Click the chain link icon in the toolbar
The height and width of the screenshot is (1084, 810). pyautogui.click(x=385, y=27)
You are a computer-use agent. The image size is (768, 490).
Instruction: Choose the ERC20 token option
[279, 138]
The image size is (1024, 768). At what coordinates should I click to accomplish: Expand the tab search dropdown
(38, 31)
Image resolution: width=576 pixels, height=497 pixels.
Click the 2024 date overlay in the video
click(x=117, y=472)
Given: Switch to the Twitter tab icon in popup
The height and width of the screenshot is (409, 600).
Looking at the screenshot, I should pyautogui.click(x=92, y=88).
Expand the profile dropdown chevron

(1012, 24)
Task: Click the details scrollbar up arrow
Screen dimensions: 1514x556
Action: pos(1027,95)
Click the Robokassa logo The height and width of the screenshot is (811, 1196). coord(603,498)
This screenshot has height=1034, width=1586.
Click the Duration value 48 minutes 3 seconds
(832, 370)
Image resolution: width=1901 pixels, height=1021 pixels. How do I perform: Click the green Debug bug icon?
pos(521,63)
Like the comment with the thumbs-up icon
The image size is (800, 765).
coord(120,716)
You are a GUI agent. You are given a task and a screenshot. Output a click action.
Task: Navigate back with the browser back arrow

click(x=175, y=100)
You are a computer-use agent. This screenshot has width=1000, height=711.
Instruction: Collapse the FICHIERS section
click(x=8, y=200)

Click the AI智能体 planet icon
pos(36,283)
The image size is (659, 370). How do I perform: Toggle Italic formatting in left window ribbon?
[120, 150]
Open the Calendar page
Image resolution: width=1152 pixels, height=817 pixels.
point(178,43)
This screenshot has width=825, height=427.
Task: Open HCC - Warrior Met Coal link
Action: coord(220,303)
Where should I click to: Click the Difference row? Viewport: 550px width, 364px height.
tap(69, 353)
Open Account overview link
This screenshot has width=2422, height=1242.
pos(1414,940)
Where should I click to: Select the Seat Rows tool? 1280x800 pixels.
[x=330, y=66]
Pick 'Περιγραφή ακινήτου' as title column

━━━━━━━━━━━━━━━━━━━━

[Work to complete]:
When a line in the listing includes the word "computer", report that line in full.

[Exercise answer]:
You are a computer-use agent. The image size is (768, 490).
You are a computer-use agent. This screenshot has width=1000, height=711.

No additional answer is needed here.